◆ **SET EXERCISE**
Quote the material word for word from its beginning through the line containing "Looking at the", leaving out the pictures.
╭─ TASK DATA
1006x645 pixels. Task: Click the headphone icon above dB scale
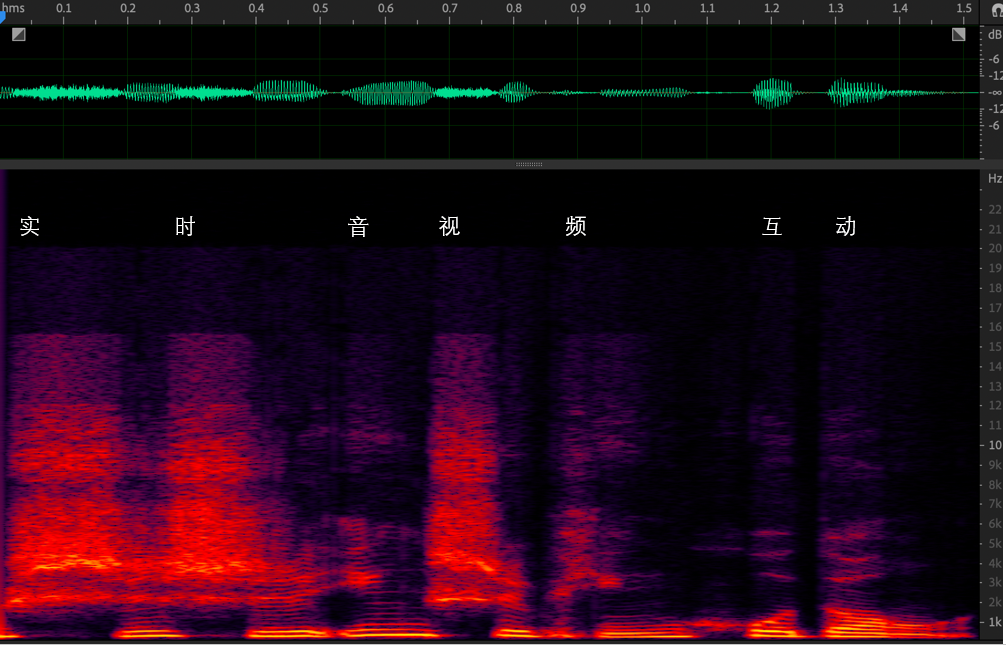pos(997,10)
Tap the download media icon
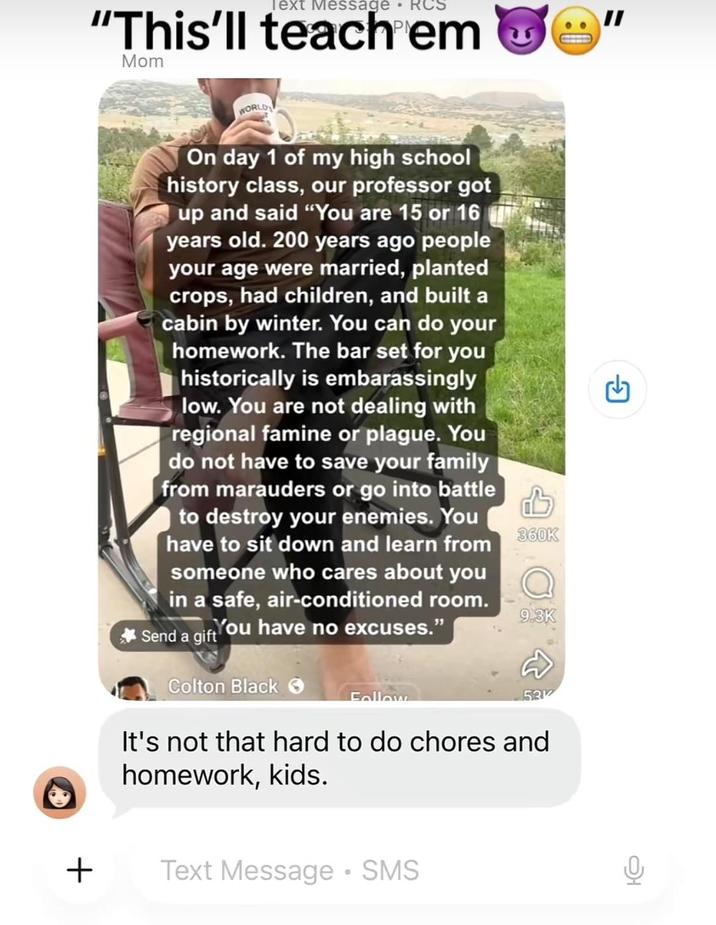Viewport: 716px width, 925px height. click(618, 389)
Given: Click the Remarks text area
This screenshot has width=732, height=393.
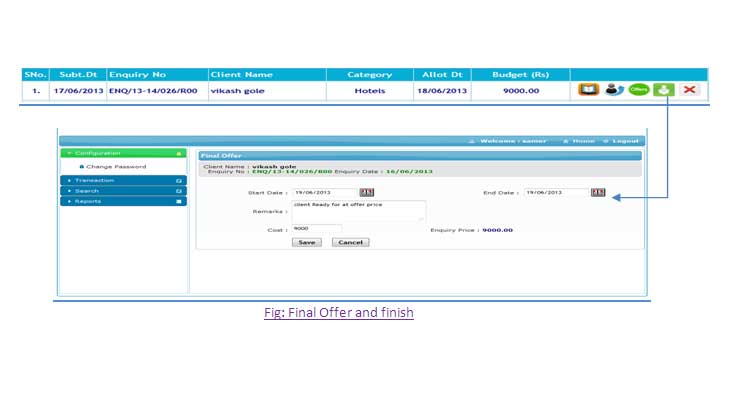Looking at the screenshot, I should pyautogui.click(x=359, y=211).

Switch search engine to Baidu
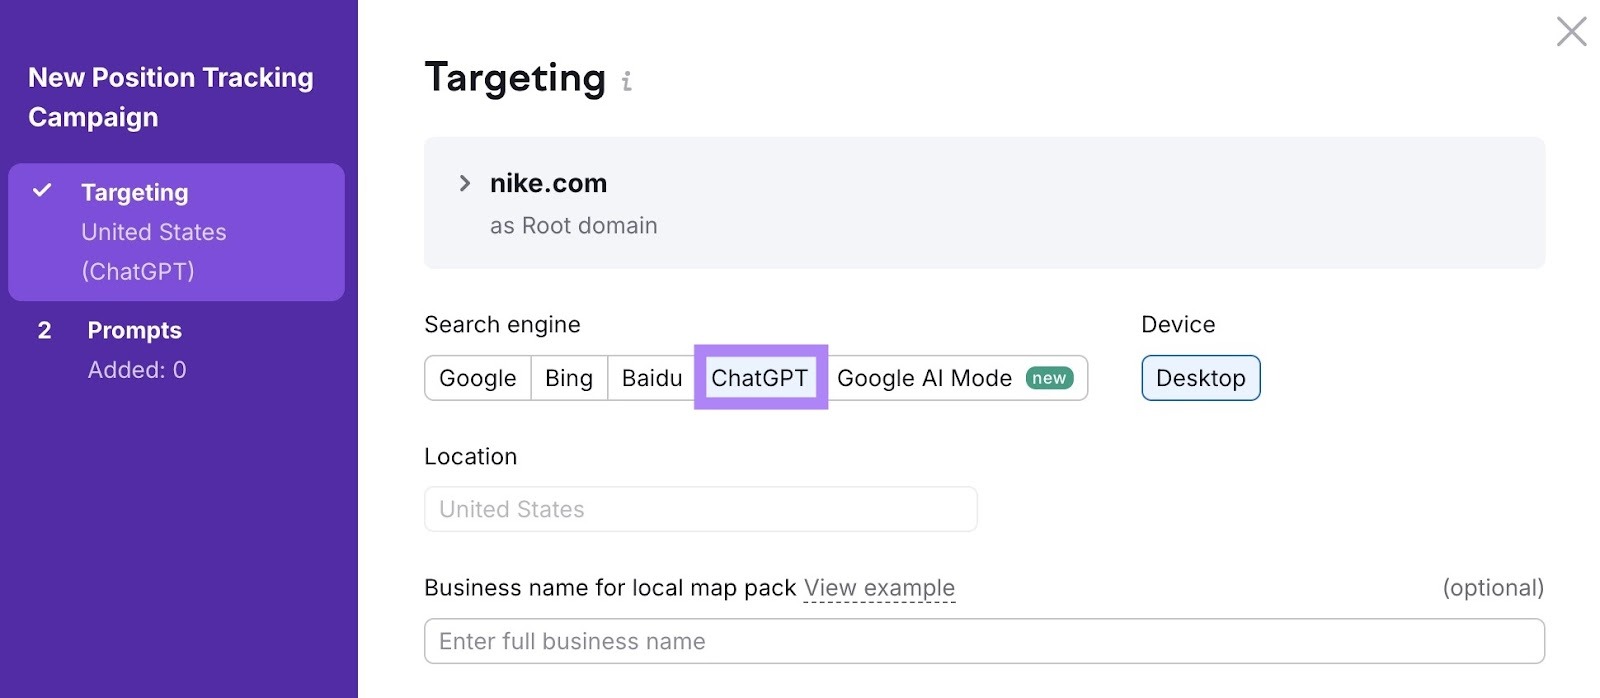coord(651,378)
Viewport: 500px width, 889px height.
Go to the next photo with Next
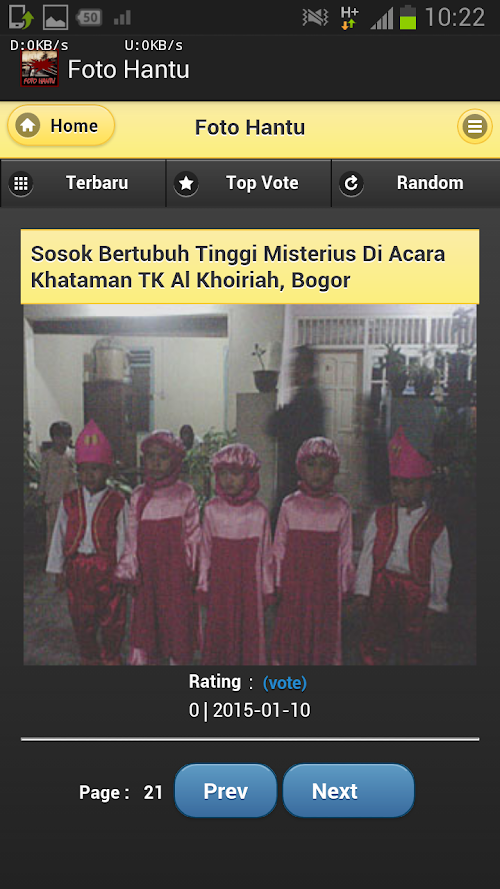(348, 791)

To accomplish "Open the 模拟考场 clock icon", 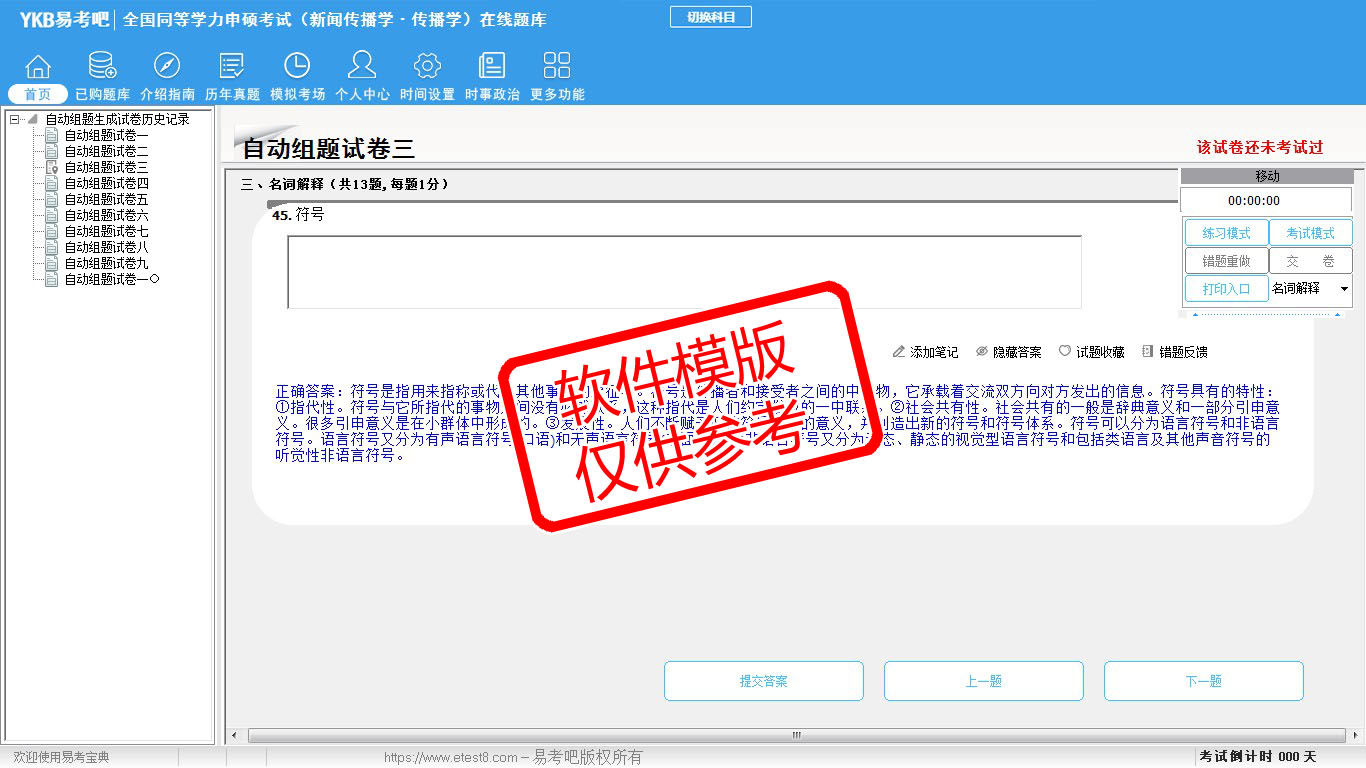I will pyautogui.click(x=297, y=67).

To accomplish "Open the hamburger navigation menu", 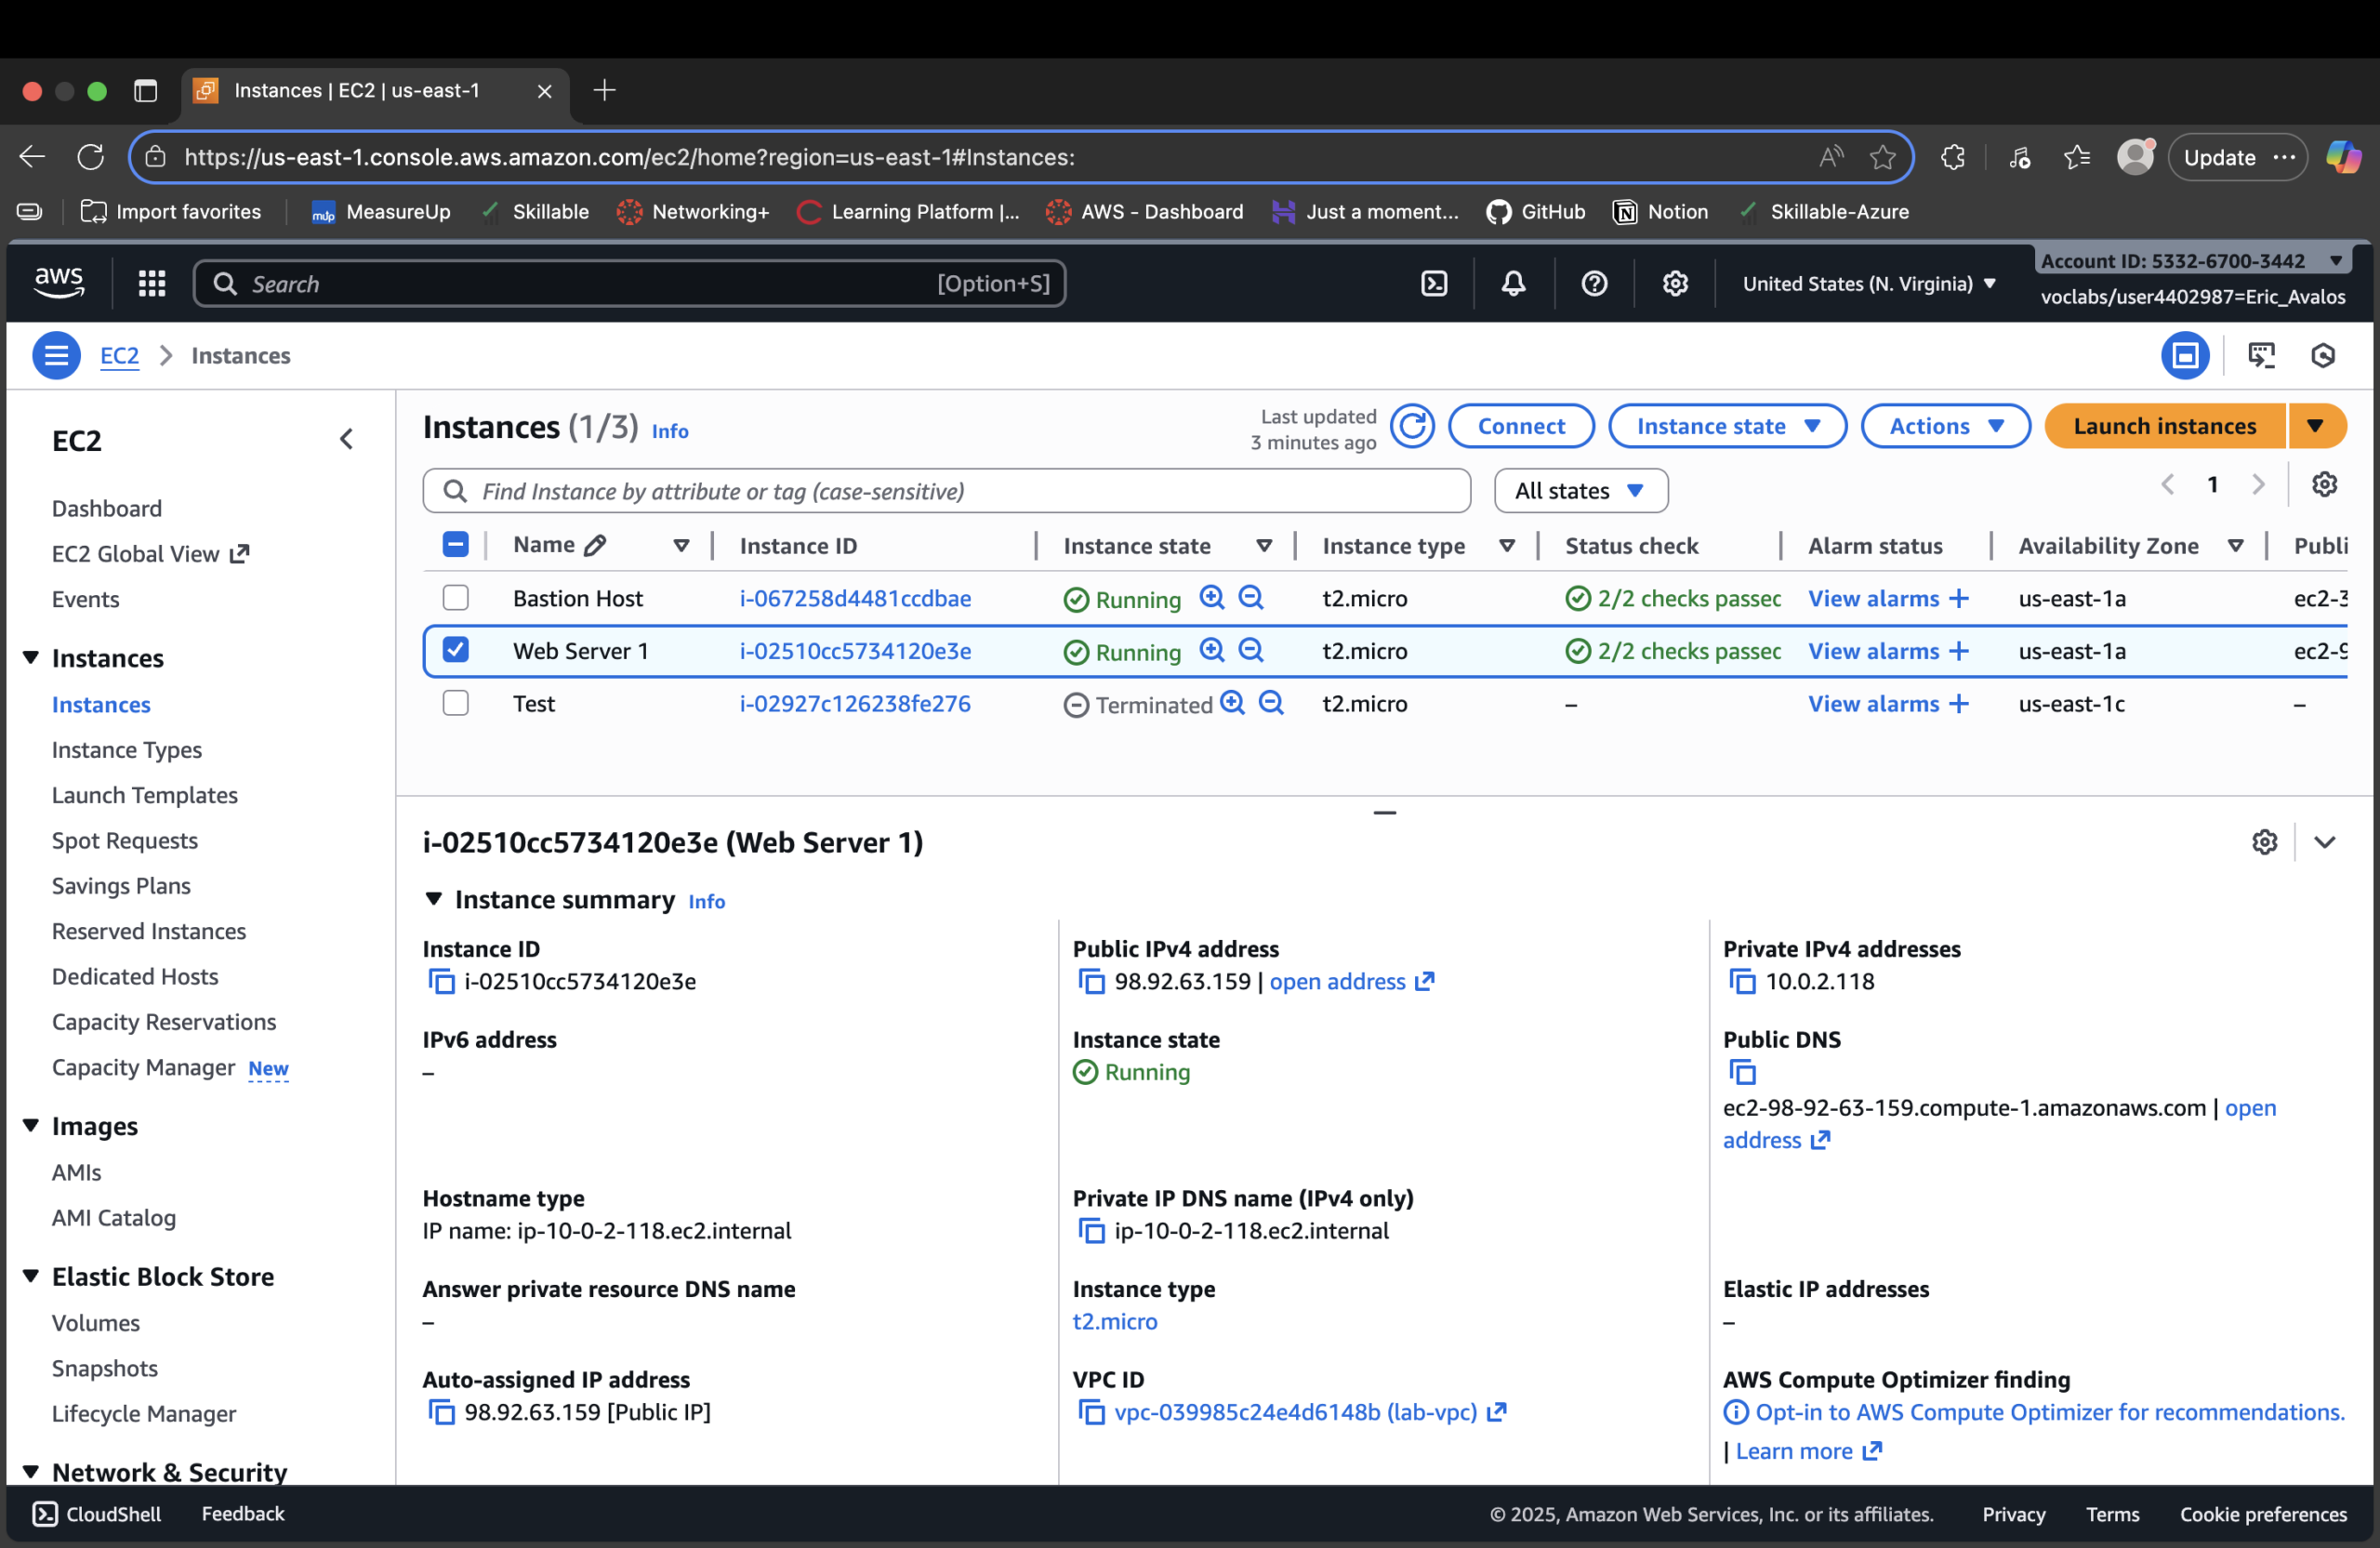I will click(x=56, y=355).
╰─
◆ **THE RESULT**
1006x645 pixels. Task: Click the headphone icon above dB scale
pos(997,10)
Tap the download media icon
Viewport: 716px width, 925px height. click(618, 389)
Given: Click the Remarks text area
This screenshot has width=732, height=393.
Looking at the screenshot, I should pyautogui.click(x=359, y=211).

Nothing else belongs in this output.